Extremely Low Nonalloyed Specific Contact Resistance Rho-C (10(-8) Omega Cm(2)) To Metalorganic Molecular-Beam Epitaxy Grown Super Heavily Heavily C-Doped (10(21) Cm(-3))Rho++Gaas

The specific contact resistance rho-c of non-alloyed ohmic metals (Mo/Au and WSi(x)) to p-type GaAs is evaluated by transmission line method (TLM) patterns for various doping concentrations from 8 x 10(18) to 10(21) cm-3. The obtained specific contact resistance rho-c, less than 10(-8) OMEGA-cm2, to metalorganic molecular beam epitaxy grown C-doped (10(21) cm-3) GaAs is the lowest reported value. From the application point of view for the emitter electrodes of PNp type (two-dimensional electron gas base) heterojunction bipolar transistors, the specific contact resistance of a refractory metal, or the sputter-deposited WSi(x) (x = 0.45), is also studied. By reducing the growth temperature of molecular beam epitaxy from 600 to 450-degrees-C and enhancing the As4/Ga flux ratio to 15, a nondiffusive heavily Be doped (10(20) cm-3) GaAs is obtained.
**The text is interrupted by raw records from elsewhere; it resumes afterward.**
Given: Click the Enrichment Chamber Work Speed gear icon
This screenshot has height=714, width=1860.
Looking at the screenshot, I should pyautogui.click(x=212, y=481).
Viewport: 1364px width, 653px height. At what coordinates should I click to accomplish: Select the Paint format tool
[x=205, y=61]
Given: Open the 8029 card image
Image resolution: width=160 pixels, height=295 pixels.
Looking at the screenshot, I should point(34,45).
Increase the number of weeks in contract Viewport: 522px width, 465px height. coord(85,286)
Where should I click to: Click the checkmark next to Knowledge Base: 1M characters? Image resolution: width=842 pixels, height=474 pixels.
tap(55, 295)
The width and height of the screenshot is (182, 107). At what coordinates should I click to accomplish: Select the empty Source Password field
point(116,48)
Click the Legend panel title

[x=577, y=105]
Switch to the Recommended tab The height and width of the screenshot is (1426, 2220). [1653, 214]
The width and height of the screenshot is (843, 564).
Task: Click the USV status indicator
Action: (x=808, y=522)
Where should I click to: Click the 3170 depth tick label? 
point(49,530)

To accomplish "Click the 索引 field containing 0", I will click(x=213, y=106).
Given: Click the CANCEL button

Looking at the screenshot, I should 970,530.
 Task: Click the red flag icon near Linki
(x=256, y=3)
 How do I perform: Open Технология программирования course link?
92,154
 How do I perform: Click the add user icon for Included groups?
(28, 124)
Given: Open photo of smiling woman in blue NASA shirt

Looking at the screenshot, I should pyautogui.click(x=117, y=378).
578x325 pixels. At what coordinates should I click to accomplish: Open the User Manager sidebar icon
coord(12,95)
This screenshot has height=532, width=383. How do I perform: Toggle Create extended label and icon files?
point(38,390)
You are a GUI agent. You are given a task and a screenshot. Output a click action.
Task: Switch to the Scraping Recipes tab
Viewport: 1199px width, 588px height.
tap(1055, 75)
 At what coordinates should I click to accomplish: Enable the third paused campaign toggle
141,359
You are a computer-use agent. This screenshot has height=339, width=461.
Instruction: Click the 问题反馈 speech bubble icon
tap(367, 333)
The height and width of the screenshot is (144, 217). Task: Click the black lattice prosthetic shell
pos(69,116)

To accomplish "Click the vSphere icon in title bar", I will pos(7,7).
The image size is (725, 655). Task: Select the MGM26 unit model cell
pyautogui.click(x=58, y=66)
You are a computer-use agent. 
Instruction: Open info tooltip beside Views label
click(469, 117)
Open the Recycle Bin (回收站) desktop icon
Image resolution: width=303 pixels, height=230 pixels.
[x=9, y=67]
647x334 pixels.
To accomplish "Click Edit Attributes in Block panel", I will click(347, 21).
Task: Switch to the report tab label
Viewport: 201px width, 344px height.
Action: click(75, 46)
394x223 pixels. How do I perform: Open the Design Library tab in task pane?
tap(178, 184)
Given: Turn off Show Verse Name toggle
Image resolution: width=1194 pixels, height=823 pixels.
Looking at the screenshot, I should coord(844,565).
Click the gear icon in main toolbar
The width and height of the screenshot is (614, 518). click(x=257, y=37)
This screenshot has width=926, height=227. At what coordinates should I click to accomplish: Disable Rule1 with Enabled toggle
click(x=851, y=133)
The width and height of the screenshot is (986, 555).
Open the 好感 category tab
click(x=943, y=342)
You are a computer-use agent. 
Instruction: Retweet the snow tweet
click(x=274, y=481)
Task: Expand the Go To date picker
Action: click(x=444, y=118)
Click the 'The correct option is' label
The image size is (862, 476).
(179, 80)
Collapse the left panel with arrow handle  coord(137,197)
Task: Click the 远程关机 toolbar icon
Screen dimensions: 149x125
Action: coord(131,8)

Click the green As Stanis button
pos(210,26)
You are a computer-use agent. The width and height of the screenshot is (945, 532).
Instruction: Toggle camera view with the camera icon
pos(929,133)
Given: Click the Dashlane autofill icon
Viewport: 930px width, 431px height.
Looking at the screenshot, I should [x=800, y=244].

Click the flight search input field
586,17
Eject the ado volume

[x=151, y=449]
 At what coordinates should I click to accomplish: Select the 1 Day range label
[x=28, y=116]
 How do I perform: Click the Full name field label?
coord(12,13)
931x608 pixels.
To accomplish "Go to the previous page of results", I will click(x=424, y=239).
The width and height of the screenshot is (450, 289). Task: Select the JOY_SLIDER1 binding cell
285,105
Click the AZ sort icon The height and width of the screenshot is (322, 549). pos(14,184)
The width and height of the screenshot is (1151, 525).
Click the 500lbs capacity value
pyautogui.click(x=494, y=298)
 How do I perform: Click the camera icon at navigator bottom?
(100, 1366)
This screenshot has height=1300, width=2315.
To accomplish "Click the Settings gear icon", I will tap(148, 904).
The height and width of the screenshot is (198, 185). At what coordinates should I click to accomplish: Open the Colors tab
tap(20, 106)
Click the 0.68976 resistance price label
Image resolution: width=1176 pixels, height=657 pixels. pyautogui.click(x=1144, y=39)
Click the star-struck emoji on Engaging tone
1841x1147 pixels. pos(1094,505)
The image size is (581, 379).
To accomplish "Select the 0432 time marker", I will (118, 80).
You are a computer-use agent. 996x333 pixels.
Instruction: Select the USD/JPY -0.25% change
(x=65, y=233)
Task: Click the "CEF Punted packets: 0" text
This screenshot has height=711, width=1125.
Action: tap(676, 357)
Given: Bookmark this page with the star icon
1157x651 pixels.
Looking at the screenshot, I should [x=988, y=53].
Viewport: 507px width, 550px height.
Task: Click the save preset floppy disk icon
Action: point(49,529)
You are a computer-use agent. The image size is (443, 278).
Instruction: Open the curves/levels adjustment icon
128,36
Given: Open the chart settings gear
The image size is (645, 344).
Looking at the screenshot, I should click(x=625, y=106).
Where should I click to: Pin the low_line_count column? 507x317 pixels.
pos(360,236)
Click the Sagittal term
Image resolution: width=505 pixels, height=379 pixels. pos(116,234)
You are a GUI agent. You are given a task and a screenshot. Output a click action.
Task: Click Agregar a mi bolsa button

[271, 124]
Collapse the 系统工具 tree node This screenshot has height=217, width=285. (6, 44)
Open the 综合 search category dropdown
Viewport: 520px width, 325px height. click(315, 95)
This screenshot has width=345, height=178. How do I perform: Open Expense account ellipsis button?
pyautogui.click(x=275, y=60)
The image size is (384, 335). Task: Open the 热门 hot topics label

The specific contact resistance of the WSi(x) to this sample is less than 10(-6) OMEGA-cm2. The obtained specific contact resistance can be well explained by a simple modeling based on the tunneling transport of light holes. Secondary ion mass spectroscopy analysis of the depth profile under heat acceleration shows a small diffusion of dopants for Be doped (10(20) cm-3) GaAs and C-doped (10(21) cm-3) GaAs. In addition, the specific contact resistance rho-c(ISO) of the isoheterojunction (p+GaAs/p+Al(x)Ga1-xAs) is also evaluated by TLM patterns.